Grove of the Old Trees in Sonoma County closed to vehicular traffic due to fire risks

Nonprofit cites unsafe behavior, including smoking, lighting candles and parking on dried grass.|

The parking lot for the Grove of the Old Trees in west Sonoma County is now closed to ensure that visitors drawn to its tranquil redwoods don’t inadvertently set fire to the forest or cause some other sort of damage.

The protected grove in the hills of Occidental will remain open to foot and bicycle traffic. LandPaths, the nonprofit group that owns the land, also hopes to shuttle visitors from underserved communities to walk its quiet trails in organized excursions.

But after swelling numbers of visitors began leaving cars parked on bone-dry weeds along the narrow, one-way road to the grove, and some even smoked in the trees and lit candles there, LandPaths Executive Director Craig Anderson said there was no choice but to take action — painful as it was.

“We have to be really mindful that in this age of work-from-home with COVID, and with the drought and with climate change, we have to work to make access safe at every site, not only for the site but for our neighbors and for the resources,” Anderson said. “This is a ponderous decision on our part and on my part, but I don’t see anything else in this moment, with high fire danger, to do.”

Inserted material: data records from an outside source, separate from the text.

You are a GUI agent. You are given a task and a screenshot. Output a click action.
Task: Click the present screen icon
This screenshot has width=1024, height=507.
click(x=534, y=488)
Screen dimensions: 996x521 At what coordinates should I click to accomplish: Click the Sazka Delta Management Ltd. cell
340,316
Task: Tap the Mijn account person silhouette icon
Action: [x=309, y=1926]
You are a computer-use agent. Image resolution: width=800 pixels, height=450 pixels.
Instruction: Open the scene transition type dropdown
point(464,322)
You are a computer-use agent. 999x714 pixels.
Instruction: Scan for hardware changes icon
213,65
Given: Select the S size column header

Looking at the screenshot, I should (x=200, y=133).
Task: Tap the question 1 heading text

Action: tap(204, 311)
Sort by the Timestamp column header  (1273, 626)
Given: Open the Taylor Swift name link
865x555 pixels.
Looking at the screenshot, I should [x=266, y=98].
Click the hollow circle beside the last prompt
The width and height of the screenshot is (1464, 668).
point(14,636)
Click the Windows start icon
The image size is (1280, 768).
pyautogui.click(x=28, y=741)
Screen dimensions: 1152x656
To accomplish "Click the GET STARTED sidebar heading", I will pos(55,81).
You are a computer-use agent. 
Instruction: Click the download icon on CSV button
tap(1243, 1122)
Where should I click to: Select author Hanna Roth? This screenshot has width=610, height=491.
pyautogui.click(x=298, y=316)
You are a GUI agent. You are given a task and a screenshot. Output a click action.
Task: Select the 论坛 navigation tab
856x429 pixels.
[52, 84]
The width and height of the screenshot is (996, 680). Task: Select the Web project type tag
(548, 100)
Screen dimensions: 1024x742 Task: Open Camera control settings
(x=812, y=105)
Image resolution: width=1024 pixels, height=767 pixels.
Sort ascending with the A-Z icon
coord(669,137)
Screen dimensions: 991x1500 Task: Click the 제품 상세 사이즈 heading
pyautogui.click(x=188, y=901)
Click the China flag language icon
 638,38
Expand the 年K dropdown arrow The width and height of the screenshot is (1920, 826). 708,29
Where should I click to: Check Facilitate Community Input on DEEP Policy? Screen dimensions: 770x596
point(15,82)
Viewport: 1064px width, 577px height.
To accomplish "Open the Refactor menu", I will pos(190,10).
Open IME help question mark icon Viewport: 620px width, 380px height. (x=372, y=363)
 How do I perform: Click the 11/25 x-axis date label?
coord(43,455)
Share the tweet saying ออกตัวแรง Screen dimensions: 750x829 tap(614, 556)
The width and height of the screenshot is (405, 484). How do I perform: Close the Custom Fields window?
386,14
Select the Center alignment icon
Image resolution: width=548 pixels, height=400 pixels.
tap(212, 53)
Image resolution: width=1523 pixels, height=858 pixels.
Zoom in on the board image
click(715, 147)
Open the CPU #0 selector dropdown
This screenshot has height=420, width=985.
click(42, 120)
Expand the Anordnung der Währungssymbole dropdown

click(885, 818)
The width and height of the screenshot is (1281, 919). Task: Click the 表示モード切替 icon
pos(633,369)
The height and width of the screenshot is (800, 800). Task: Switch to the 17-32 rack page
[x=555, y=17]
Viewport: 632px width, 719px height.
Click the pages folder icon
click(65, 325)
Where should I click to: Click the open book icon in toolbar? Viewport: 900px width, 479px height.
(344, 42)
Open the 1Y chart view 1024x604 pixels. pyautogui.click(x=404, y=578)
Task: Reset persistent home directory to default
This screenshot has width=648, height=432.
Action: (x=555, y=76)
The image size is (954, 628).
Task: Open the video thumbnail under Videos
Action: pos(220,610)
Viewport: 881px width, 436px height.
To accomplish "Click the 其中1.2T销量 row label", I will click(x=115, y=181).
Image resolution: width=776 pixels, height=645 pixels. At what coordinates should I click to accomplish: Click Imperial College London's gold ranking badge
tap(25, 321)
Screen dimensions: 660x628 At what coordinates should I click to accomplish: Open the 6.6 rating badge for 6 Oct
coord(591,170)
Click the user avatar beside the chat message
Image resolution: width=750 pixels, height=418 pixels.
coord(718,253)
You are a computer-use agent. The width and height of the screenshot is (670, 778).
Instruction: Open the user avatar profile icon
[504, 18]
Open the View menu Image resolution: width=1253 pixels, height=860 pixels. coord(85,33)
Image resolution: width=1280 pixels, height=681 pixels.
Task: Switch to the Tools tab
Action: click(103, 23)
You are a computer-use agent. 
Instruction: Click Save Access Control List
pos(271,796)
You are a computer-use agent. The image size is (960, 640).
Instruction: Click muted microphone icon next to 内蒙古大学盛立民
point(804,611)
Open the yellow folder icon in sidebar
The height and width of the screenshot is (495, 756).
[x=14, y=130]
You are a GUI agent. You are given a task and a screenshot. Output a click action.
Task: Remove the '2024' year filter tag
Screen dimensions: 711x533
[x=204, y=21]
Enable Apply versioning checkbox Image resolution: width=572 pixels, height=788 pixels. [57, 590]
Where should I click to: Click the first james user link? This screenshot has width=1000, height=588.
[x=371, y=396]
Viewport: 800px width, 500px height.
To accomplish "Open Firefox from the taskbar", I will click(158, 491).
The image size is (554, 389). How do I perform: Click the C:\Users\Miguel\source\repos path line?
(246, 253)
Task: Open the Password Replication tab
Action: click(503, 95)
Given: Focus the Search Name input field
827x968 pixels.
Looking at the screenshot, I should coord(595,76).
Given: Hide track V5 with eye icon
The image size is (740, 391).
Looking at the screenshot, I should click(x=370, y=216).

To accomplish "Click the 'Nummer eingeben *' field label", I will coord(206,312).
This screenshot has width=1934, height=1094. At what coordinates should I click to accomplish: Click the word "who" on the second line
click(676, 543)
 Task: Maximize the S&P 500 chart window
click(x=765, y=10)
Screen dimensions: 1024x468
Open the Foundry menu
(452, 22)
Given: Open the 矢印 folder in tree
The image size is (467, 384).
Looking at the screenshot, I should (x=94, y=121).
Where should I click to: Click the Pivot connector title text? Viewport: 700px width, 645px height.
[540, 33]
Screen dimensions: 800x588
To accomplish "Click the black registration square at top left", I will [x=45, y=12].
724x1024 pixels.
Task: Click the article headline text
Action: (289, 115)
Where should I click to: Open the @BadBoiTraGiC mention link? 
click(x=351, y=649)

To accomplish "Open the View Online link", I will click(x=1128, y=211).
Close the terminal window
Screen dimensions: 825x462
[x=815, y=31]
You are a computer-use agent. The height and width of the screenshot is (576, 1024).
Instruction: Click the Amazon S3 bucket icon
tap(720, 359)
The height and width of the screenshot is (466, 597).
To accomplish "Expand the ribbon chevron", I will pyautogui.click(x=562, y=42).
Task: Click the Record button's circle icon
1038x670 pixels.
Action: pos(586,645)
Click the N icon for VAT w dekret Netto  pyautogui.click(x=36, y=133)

The 48-acre property off Fitzpatrick Lane, a winding dead-end road off Joy Road, has been open to the public, free of charge, every day for 21 years. It was set aside after plans to log the grove galvanized neighbors, advocates and local officials. They succeeded in preserving it, in part through county Agricultural Preservation and Open Space Funds. It has since been augmented through additional acquisitions and is maintained by volunteer stewards on the “people-powered parks” model upon which LandPaths was founded 25 years ago.

Its existence has always required a delicate balance, given its location among rural residential properties, 1 1/2 miles from Joy Road, on a very narrow roadway that requires drivers to maneuver deftly to avoid redwoods at the road’s edge.

While its popularity has continued to increase, the grove has maintained a relatively low profile until recently. Its increasing presence on social media — combined with the exploding interest in open spaces during the pandemic shutdown — has helped drive more visitors.

When the Walbridge fire hit last August and burned into the valley floor of Armstrong Woods near Guerneville, it closed the gate on about a million visitors a year who usually come to see the towering redwoods there and hike the trails in neighboring Austin Creek State Recreation Area.

Some of those visitors have instead taken the road to the Grove of Old Trees, including one who arrived Friday as volunteers were posting closure signs. That person said someone at the state park had recommended the grove as an alternative, Anderson said.

The grove also was included on a list posted at the park of places where visitors might see redwoods while Armstrong Woods remains closed, said Michele Luna, executive director of the Stewards of the Coast and Redwoods.

She said visitors have been clamoring to get in but that ongoing hazard tree removal from the wildfire had repeatedly delayed the park’s reopening.

“I’m still hoping we open before winter,” Luna said Friday. “That’s the goal.”

In the meantime, more and more people found the grove of majestic trees, some 1,000 years or older, on Fitzpatrick Lane, said neighbor Don Hines, a longtime stewardship volunteer.

They weren’t huge numbers, but the tiny parking lot only accommodates about six vehicles and was overflowing with cars. There would usually be another 10 or 12 ditched toward the side of the road and even a tour bus, from time to time.

The grove has no restrooms, “which creates problems there,” he said. And if someone tried to tell those smoking or sitting with candles it was dangerous, “they’d say, ‘buzz off, not interested,’ ” he said.

“They don’t care, which is really disturbing and surprising. I would not have expected that. I can see how people might not be really aware of how high the risk factor is here, because they’re not used to it in their urban areas, but when it’s pointed out I would expect them to be that insensitive.

Said Anderson, the LandPaths director: “There’s been a whole new usership that is, let’s say, providing what we would consider unsafe users’ behavior.”

Anderson said LandPaths would reopen the parking lot when significant rainfall returned and, in the meantime, remained committed to its mission of ensuring that those who don’t usually have the opportunity to visit nature do, through trips to the Grove of the Old Trees.

“Access to open space needs to be fair, needs to be smart, needs to be thinking of the future while standing on the best of our past,” he said.